I know what GAME HD is (the real name of the 'channel' is GAME HD not MLB HD, come the fall NHL CI in HD will be on it), it's been on my cable system for about 2 months now, since a week or two before the MLB/InDemand deal was final. My point is GAME HD and TEAM HD are just the equivalents of DirecTV channels 94, 95 and 96, catchall channels for the sports packages. Why not just list the pro sports subscription packages and say select games in HD.


----------



## Hound

Steve Mehs said:


> I know what GAME HD is (the real name of the 'channel' is GAME HD not MLB HD, come the fall NHL CI in HD will be on it), it's been on my cable system for about 2 months now, since a week or two before the MLB/InDemand deal was final.

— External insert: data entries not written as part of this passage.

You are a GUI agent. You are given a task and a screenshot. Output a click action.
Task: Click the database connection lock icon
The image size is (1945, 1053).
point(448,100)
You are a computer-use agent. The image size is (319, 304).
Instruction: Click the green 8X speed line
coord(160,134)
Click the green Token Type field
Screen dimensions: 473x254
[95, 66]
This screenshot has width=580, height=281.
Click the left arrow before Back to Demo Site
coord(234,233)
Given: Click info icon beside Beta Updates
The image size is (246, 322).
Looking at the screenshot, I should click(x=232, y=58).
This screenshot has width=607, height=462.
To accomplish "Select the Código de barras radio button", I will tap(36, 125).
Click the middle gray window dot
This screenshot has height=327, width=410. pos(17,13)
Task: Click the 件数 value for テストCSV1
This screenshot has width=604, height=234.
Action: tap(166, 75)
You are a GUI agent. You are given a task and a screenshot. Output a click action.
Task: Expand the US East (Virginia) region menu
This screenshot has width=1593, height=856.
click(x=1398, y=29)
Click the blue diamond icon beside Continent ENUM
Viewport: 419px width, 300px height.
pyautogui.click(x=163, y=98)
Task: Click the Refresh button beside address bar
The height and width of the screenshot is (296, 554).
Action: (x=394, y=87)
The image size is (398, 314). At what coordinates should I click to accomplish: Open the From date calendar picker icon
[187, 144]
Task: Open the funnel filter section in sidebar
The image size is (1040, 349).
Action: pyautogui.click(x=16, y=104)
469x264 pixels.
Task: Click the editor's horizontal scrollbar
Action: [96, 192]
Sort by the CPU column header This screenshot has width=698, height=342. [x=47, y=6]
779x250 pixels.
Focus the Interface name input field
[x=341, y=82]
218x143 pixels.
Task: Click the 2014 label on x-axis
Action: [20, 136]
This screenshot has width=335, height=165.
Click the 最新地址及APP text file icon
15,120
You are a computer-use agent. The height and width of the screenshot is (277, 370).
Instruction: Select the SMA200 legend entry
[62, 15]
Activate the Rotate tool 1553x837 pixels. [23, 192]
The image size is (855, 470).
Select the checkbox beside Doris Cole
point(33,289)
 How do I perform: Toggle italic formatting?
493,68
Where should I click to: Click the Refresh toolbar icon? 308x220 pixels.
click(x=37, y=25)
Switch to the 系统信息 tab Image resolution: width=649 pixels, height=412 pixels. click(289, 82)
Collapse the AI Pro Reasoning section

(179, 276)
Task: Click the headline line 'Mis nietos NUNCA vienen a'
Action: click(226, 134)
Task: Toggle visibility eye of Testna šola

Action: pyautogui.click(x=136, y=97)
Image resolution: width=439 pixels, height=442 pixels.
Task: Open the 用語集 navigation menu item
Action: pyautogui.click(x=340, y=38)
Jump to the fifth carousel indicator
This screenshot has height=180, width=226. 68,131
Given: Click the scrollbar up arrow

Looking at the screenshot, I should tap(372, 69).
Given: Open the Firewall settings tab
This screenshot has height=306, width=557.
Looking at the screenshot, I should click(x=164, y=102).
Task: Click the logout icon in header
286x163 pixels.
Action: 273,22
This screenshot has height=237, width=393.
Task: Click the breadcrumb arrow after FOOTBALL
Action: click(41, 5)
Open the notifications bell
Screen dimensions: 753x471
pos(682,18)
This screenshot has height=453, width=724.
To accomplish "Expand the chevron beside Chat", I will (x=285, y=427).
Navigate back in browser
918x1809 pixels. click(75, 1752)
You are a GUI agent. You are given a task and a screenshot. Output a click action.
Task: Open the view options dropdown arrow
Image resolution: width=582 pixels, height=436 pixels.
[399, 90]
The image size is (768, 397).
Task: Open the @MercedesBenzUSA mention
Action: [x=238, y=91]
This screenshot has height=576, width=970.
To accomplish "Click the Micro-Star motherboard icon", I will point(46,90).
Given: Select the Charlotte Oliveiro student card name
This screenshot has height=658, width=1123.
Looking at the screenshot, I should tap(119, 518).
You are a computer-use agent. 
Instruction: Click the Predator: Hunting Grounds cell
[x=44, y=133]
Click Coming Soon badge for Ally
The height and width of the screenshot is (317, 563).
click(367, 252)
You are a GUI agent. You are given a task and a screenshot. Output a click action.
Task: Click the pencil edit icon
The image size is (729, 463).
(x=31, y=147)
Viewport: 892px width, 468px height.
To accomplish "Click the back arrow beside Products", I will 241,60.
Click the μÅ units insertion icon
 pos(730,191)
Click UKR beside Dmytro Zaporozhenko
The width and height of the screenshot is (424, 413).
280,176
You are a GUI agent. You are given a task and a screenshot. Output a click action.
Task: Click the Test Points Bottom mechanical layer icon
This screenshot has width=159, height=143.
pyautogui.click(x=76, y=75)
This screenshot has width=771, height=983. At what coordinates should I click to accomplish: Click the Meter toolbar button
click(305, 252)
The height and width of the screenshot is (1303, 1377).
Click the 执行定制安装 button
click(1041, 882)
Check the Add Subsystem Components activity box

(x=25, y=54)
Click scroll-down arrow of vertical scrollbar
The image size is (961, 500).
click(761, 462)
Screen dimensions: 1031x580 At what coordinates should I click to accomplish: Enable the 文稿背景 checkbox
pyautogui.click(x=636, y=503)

My point is GAME HD and TEAM HD are just the equivalents of DirecTV channels 94, 95 and 96, catchall channels for the sports packages. Why not just list the pro sports subscription packages and say select games in HD.


The TV Guide software describes it as MLB HD. iNDEMAND's channel logo that shows up on the channel when a game is not on describes the channel as MLB GAME HD not GAME HD. MLB HD is similar to Directv's channels but not equivalent.
The MLB HD games are different than Directv's games. I did not sign up
with Directv because I already have YES HD and SNY HD and most of the Directv
HD games are YES or SNY. MLB HD channel is a subscription channel.


----------



## man_rob

Is there a list of upcoming HD channels?


----------



## Chandu

There is a channel called Outdoor Channel 2-HD, which is nationally available only on C-Band FTA. I couldn't find any mention of it in this thread. And no, Outdoor Channel 2 HD is not same as OLN-HD.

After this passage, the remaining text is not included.